ByteDance's Astra Dual-Model Architecture Empowers Robot Navigation: 'Where Am I? Where To Go? How To Get There?'}
ByteDance introduces Astra, a dual-model architecture for robot navigation, tackling core challenges with innovative multimodal models, promising safer and more efficient indoor navigation.


In today's rapidly advancing technological era, robots are increasingly integrated into various fields, from industrial production to daily life. However, modern navigation systems face significant challenges in complex indoor environments, with traditional methods showing limitations.
1. Traditional Navigation Bottlenecks and the Birth of Astra
In real-world scenarios, mobile robots must address three core questions: Where am I?, Where am I going?, and How do I get there?
—the key issues of target localization, self-positioning, and path planning. Target localization may involve natural language or image prompts, requiring systems to understand and locate targets on maps. Self-positioning demands accurate localization within maps, especially in repetitive, landmark-scarce environments like warehouses, often relying on manual markers like QR codes. Path planning involves global route generation and local obstacle avoidance.
Traditional systems typically consist of multiple modules or rule-based systems. Recent advances in foundation models have led to integrating smaller models into larger ones, but effective integration remains a challenge.
To overcome these bottlenecks, ByteDance has developed an innovative dual-model architecture called Astra.
- Paper Title: Astra: Toward General-Purpose Mobile Robots via Hierarchical Multimodal Learning
- Website: https://astra-mobility.github.io/
By employing two sub-models—Astra-Global and Astra-Local—the system bridges environment understanding and real-time planning, laying the foundation for next-generation intelligent navigation. Astra follows the System 1/System 2 paradigm: Astra-Global handles low-frequency tasks like target and self-localization; Astra-Local manages high-frequency tasks such as local path planning and odometry estimation. This architecture offers new hope for indoor robot navigation, potentially transforming how robots operate in complex environments.
图1: Astra模型概述
2. Astra双模型架构揭秘,赋能机器人高效导航
1. Astra-Global:全局定位的智慧大脑
Astra-Global acts as the 'brain' of Astra, responsible for low-frequency tasks such as self-localization and target localization. It is a multimodal large language model (MLLM) capable of processing visual and language inputs to achieve precise global localization. It uses a hybrid topological semantic graph as context, enabling accurate position identification based on query images or text prompts.

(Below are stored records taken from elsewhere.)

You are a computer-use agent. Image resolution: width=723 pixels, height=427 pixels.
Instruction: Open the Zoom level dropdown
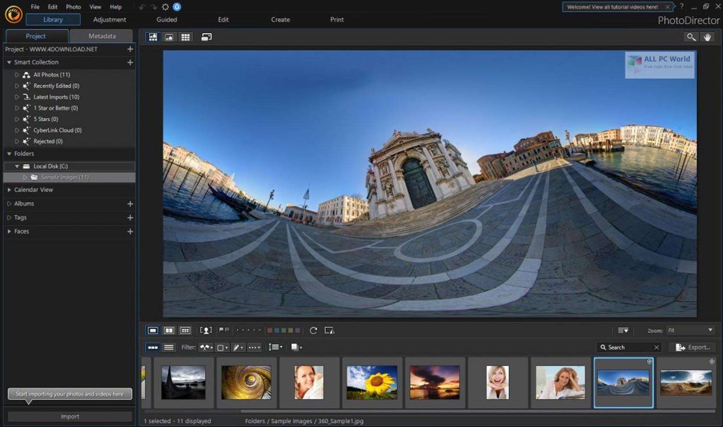click(690, 330)
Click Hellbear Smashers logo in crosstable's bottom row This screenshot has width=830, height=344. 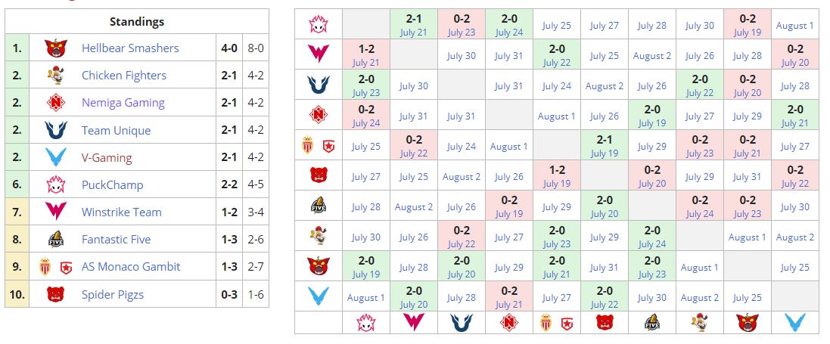[747, 322]
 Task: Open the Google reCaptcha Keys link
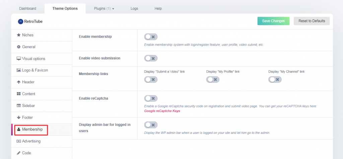[x=162, y=111]
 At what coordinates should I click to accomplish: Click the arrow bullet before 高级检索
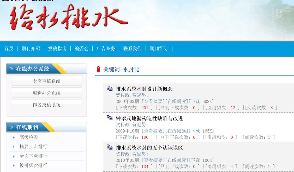[x=14, y=137]
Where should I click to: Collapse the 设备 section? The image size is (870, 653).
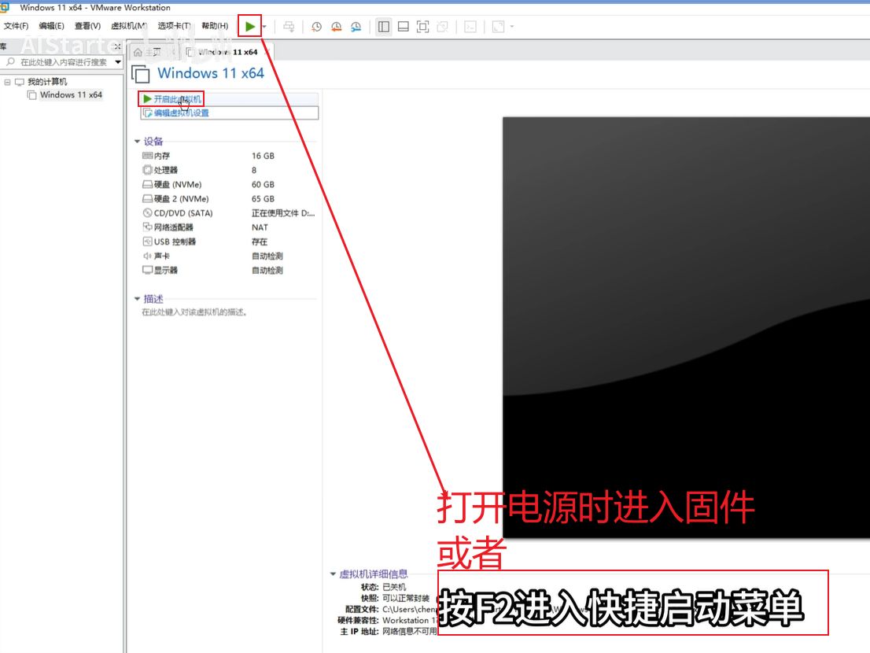pyautogui.click(x=138, y=142)
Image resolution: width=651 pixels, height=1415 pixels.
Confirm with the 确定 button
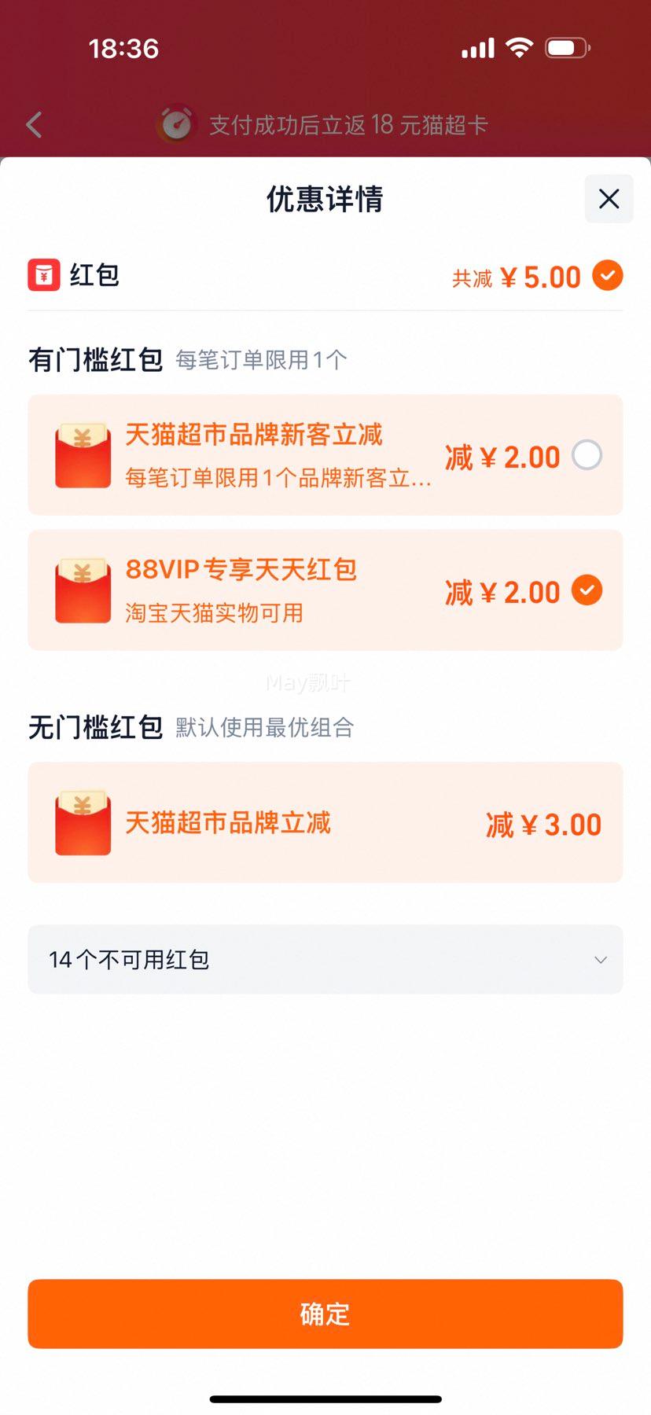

Constructing this robust localization system involves offline mapping. The team proposed a method to build a hybrid topological semantic graph G=(V, E, L), where V represents nodes (keyframes sampled from video with SfM-estimated camera poses), E encodes geometric connectivity, and L stores semantic landmarks extracted from visual data. This map captures scene structure and semantic attributes, such as 'conference room' or 'office area,' enabling accurate and robust localization even with viewpoint changes.
During localization, Astra-Global performs a two-stage process: coarse localization by matching input images and prompts to the map, filtering by visual similarity; then, fine localization by sampling candidate nodes and estimating precise pose via comparison, such as identifying a 'printer' in a scene based on natural language commands.
Training Astra-Global involves supervised fine-tuning (SFT) and rule-based optimization (GRPO). SFT uses diverse datasets for coarse and fine localization, while GRPO employs reward functions based on format, landmark extraction, map matching, and additional landmarks, significantly improving zero-shot generalization, achieving 99.9% accuracy in unseen environments.
2. Astra-Local:本地规划的智能助手
Astra-Local handles high-frequency tasks like local path planning and odometry estimation. It includes a 4D spatiotemporal encoder, a planning head, and an odometry head. The 4D encoder replaces traditional perception modules, encoding environment states from multiple views using ViT and Lift-Splat-Shoot, trained via self-supervised learning with pseudo-depth labels.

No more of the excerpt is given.